As for 2011, expect more growth but with a continued pattern of uncertainty, said Bill Schaniel, an economist with the University of West Georgia.
"This year will be a year that will be remembered as being both not as good as some hoped -- there was no significant reduction in the unemployment rate -- but not as bad as many feared, as there was no double dip in the recession," Schaniel said. "This year did see the technical end of the recession, but for most people the recession will end when there is significant job growth," he said.
In 2010, the economy grew at a steady rate in the January-March quarter. But, those gains were achieved largely from businesses replenishing stockpiles that they had allowed to become depleted during the recession. That first-quarter pace of growth couldn't be sustained.

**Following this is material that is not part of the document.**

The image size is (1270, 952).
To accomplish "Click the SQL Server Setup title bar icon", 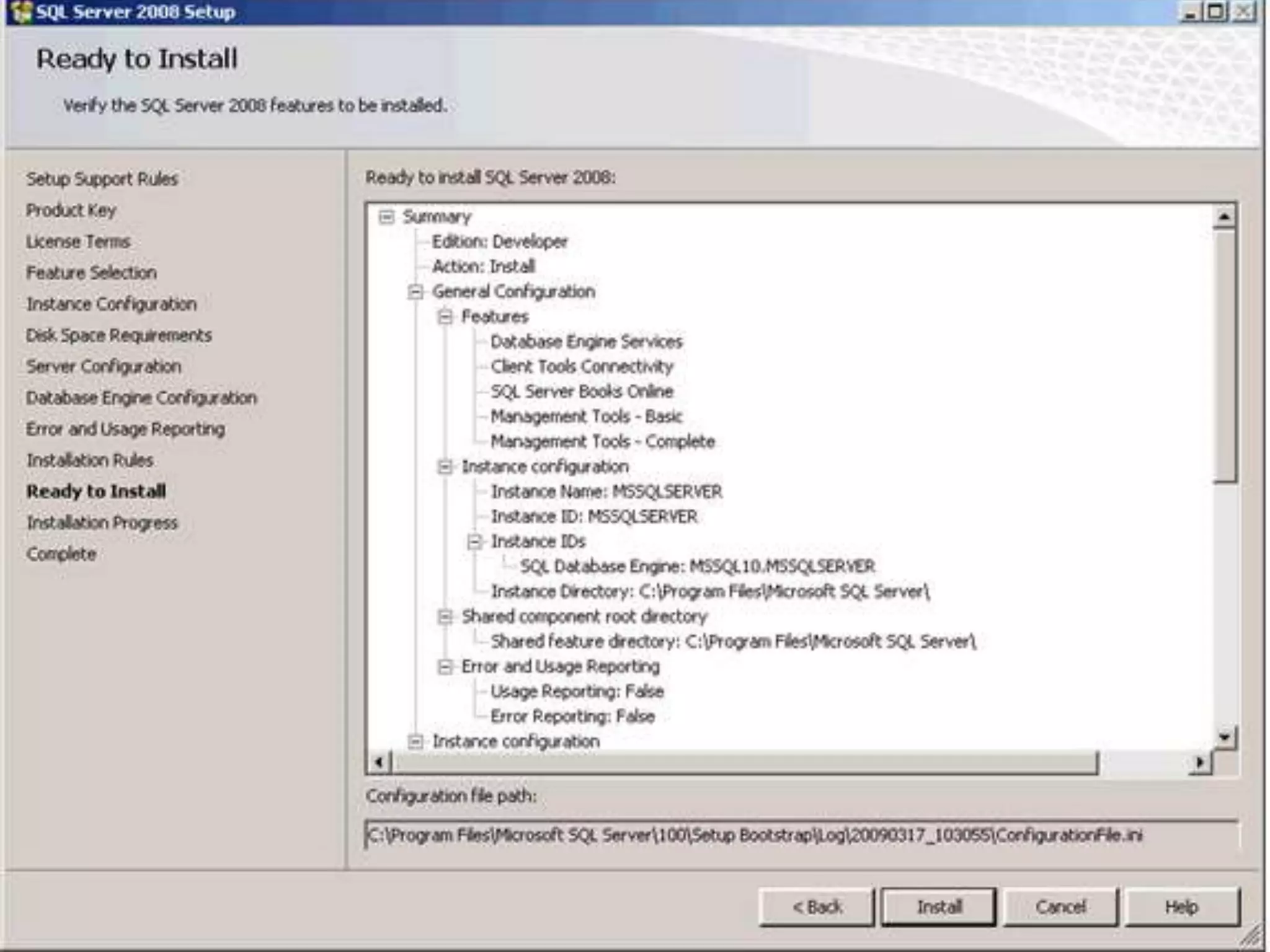I will 21,12.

The effects of the $814 billion government stimulus program subsided. Consumer spending was tepid, as was hiring by businesses. City and state governments were forced to cut payrolls. All of those factors contributed to slower growth in the third and fourth quarters of the year.
Joblessness remained chronically high, with more than 15 million Americans still unemployed. The Federal Reserve unveiled a plan to purchase $600 billion in Treasury bonds to try to reduce interest rates, boost stocks and spur consumer spending.
At year's end, manufacturing is up, consumer spending is rising and Congress has passed $858 billion in tax cuts and unemployment insurance extensions.
All of this leaves an economic picture that remains murky but offers some hope.
"Most economists are optimistic about 2011," Schaniel said. "The forecasts for slow but steady job growth in 2011 will provide some relief for the falling home prices and the federal deficit. As long as there is positive job creation, 2011 will be a much better year than 2010. The rate of job growth will define whether it is a decent year, a good year or a great year for the economy."